Foam home: sprayed-in-place insulation combines exceptional R-values with an air barrier and vapor control

Building Products, May-June, 2004 by David Frane

Most residential structures are insulated with fiberglass batts because they are a cheap source of added R-value. But there's more to insulation than R-value.

For best results, batts must be accurately cut to fit the joist or stud cavities, and an effective air barrier is needed to keep unconditioned outdoor air from penetrating the insulation. In most climates, a poly or kraft-paper vapor retarder also is needed to limit the flow of moisture-laden air and prevent condensation from forming within the insulation.

Unfortunately, insulation installations typically are subbed out to the lowest bidder, and vapor retarders, air barriers, and insulation are often thrown into place with little regard to quality.

When quality is a more important consideration than price, spray-applied polyurethane foam is the first choice of a growing number of builders. Although it costs up to several times as much as its competitors--an R-11 application of low-density foam is at least $1 per square foot of wall, compared to about 65cents for spray cellulose and 25cents to 55cents for fiberglass batts--foam eliminates many installation headaches.

WHY FOAM?

First, foam has exceptional air-sealing ability. When sprayed or injected into a framing cavity, it sticks tight to the sheathing and framing and rapidly expands to fill every crack and opening in the exterior shell. This is especially valuable around rim joists and other difficult-to-seal areas.

Second, some types of foam also are effective vapor retarders, so it's often possible to omit the separate poly or kraft-paper vapor retarder. Finally, because dense varieties offer a lot of insulating value per inch of thickness, it's often possible to size studs and rafters based on structural loads rather than the amount of space needed for insulation.

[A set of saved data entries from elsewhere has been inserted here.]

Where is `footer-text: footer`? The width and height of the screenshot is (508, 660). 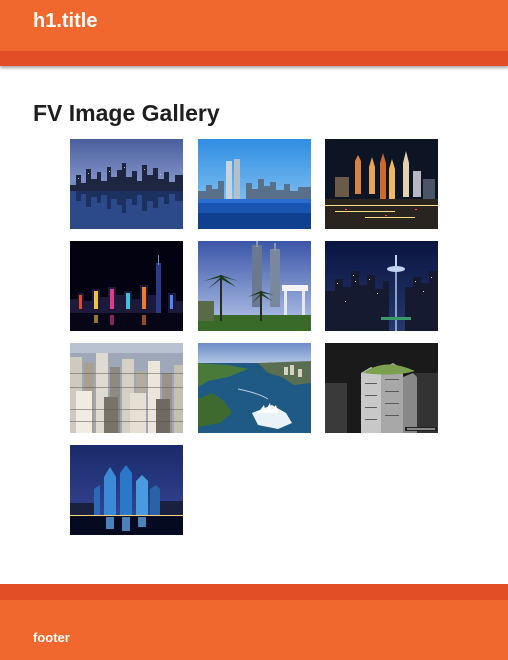
footer-text: footer is located at coordinates (52, 638).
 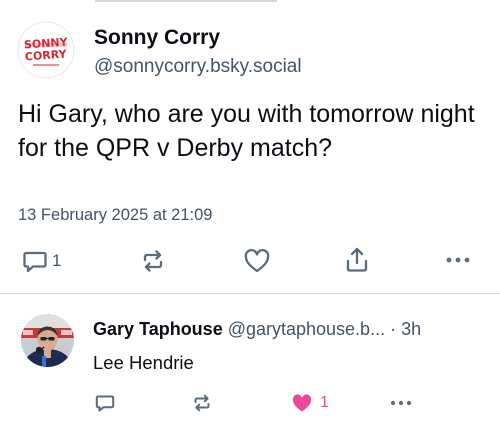 What do you see at coordinates (324, 402) in the screenshot?
I see `reply-like-count: 1` at bounding box center [324, 402].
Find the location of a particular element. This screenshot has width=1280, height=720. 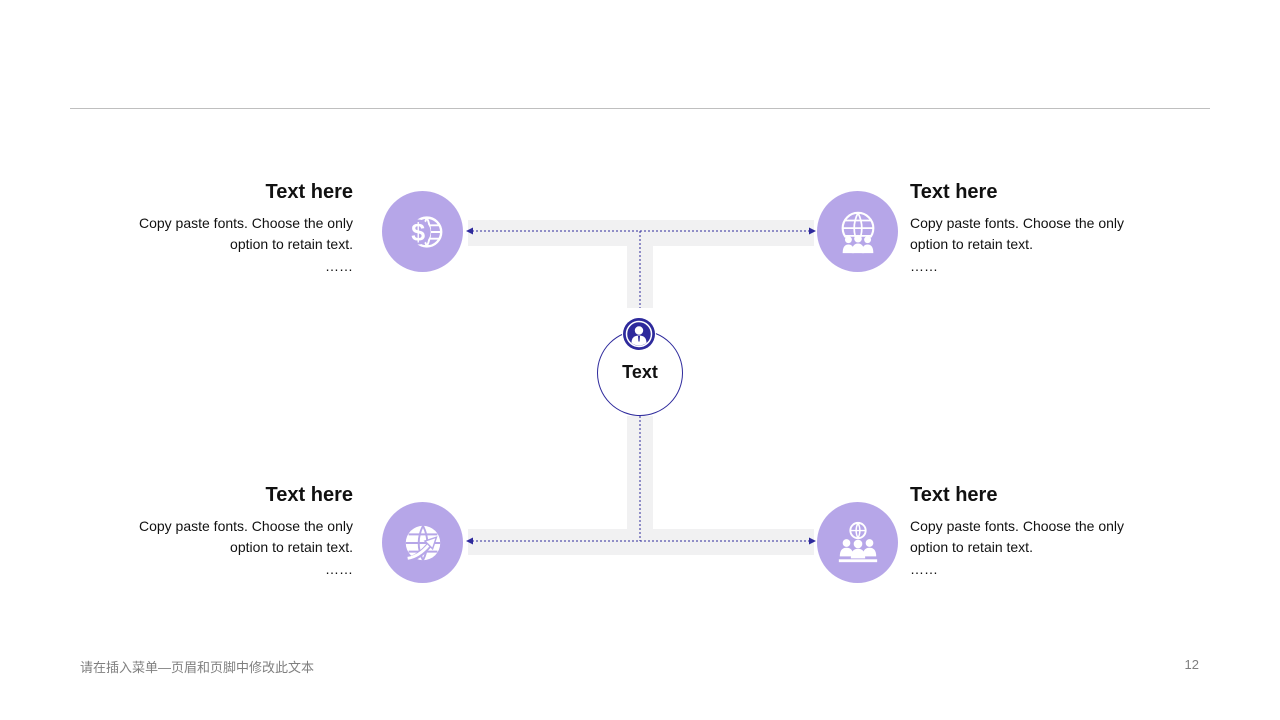

team-globe-icon is located at coordinates (858, 542).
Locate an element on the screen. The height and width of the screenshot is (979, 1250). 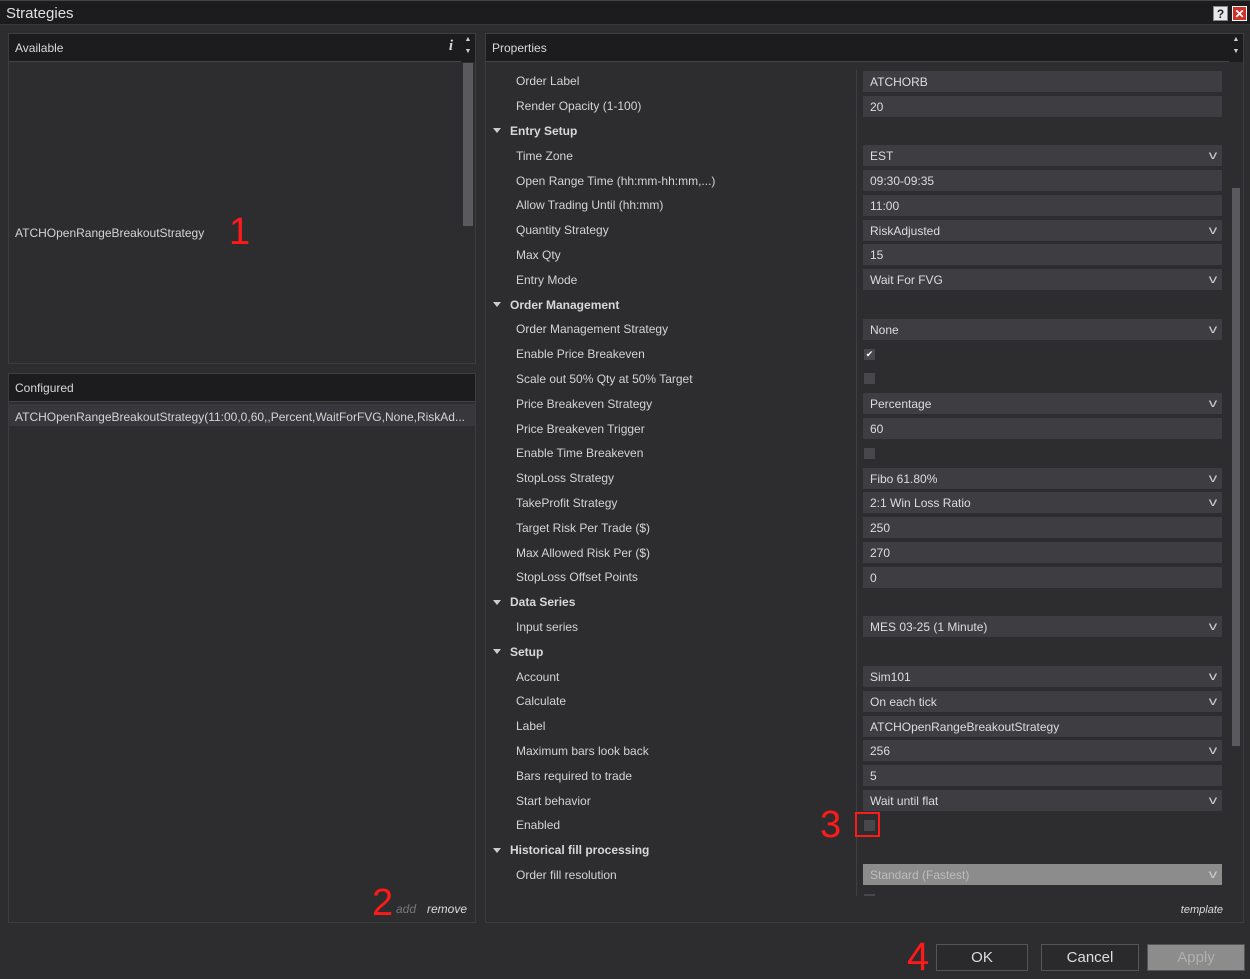
property-row: Price Breakeven Trigger 60 is located at coordinates (854, 428).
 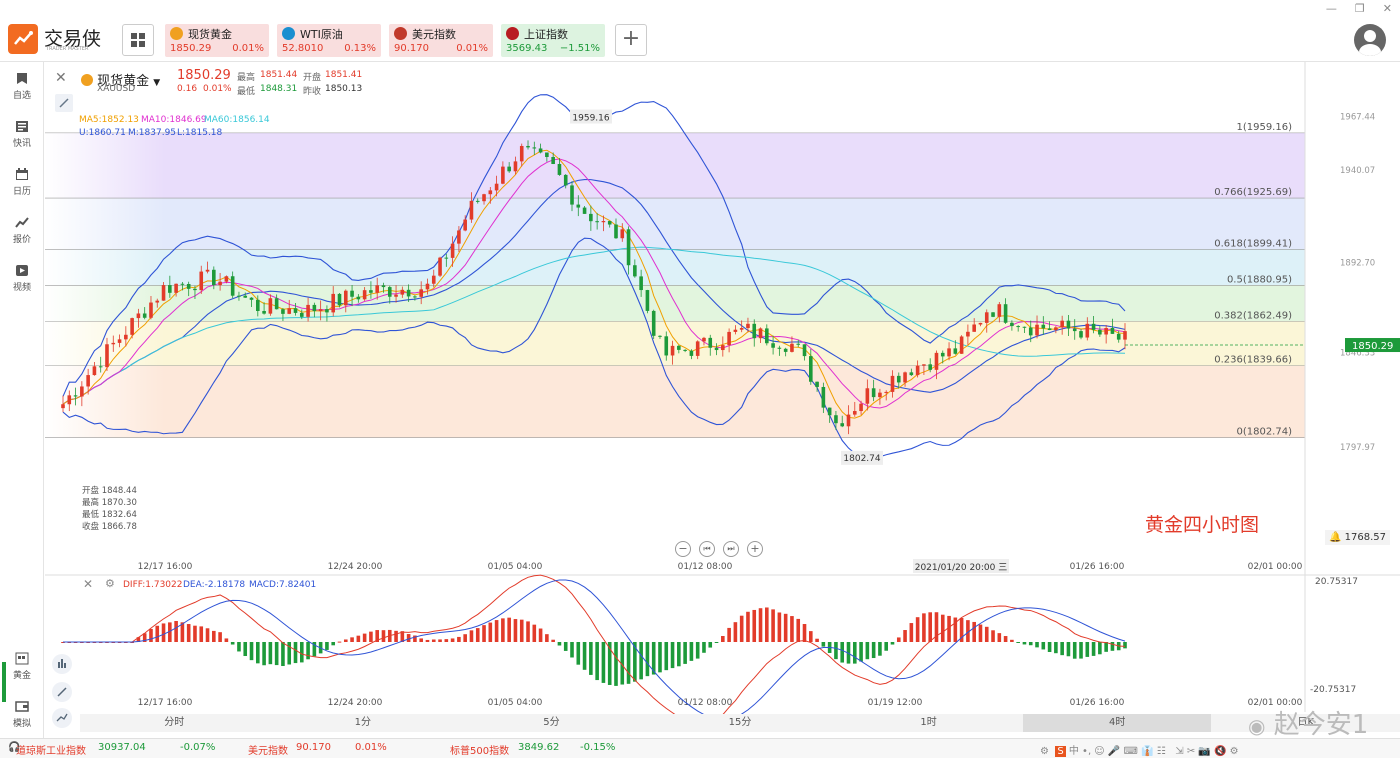 What do you see at coordinates (22, 676) in the screenshot?
I see `sidebar-item-label: 黄金` at bounding box center [22, 676].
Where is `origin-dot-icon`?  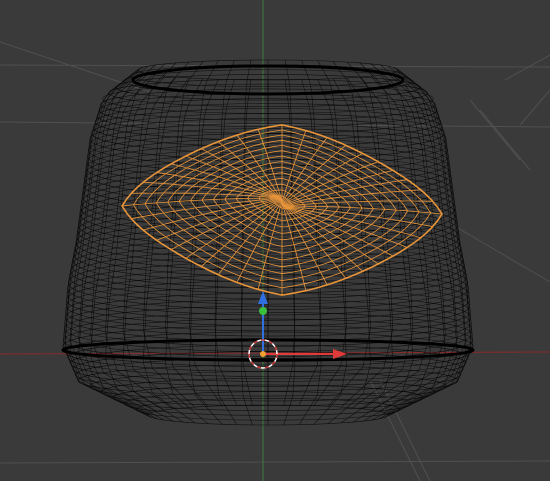
origin-dot-icon is located at coordinates (263, 354).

The many foam brands vary widely in density and insulating power, but most residential products weigh between .5 and 2 pounds per cubic foot.

With most common building materials, lower density translates into higher insulating value. But the opposite is true of foam. A .5-pound foam, for example, has an R-value of about 3.5 per inch--roughly the same as fiberglass batts or loose-fill cellulose.

A denser, 1.8-pound foam, on the other hand, has an R-value of about 7. But because the 1.8-pound foam contains nearly four times the amount of chemicals per unit of volume as the .5-pound material, the square-foot cost is substantially higher.

High-density foams usually are applied to a total thickness that's significantly less than the depth of the framing. Low-density foams, by contrast, expand much more and usually bulge out beyond the framing. The excess material must be trimmed off.

With low-density foam, as with fiberglass batts or cellulose, the dimensions of the framing are driven more by the insulation value required than by structural considerations. For example, 2x6 wall studs are used on many residential jobs because they are deep enough to accommodate R-19 fiberglass batts. Because the R-value of low-density foam is comparable to that of fiberglass, the framing requirements are similar.

But when a denser foam is used, it's possible to pack more R-value into a shallower bay. With 1.8-pound foam, you can frame walls with 2x4s and still achieve an R-value of 24. Another option is to flame with 2x6s and fill the cavities only partially, leaving an open space for running pipes or wires.

In walls or ceilings insulated with porous insulating materials such as fiberglass, a poly or kraft-paper vapor retarder usually is installed on the warm side of the insulation (that is, on the inside in heating climates and on the outside in cooling climates) to prevent condensed moisture from wetting the insulation. But because foam is resistant to water vapor, it may be possible to omit this added step. The question of whether to install a separate vapor retarder will depend partly on the specific foam you choose and partly on your local building inspector.

Dense foams have what's known as a closed-cell structure, which means that the gas bubbles that form during the application process remain permanently locked into the cured foam. Because there are no interconnections between individual bubbles, the foam absorbs little water and resists the passage of water vapor. According to most building codes, a vapor retarder must have a perm rating of less than 1.0, and some dense foams meet this standard.

Low-density open-cell foams, on the other hand, have a structure more like a fine-grained sponge. These open cells are too small to permit the passage of much air, but they are more permeable to water vapor than closed-cell foams. Unless there's an exceptional amount of vapor drive, though, that isn't usually a problem. Some building inspectors will allow you to omit the vapor retarder even if the foam's perm rating is above the required minimum value.

IDEAL APPLICATIONS

Cathedral ceilings are notoriously difficult to insulate effectively. Unlike walls, ceilings don't have air barriers and are usually vented to maintain a cool roof surface and to prevent ice dams. But venting makes it easier for cold air to infiltrate batt insulation, which reduces its effective R-value. Recessed lights also are common sources of air leakage.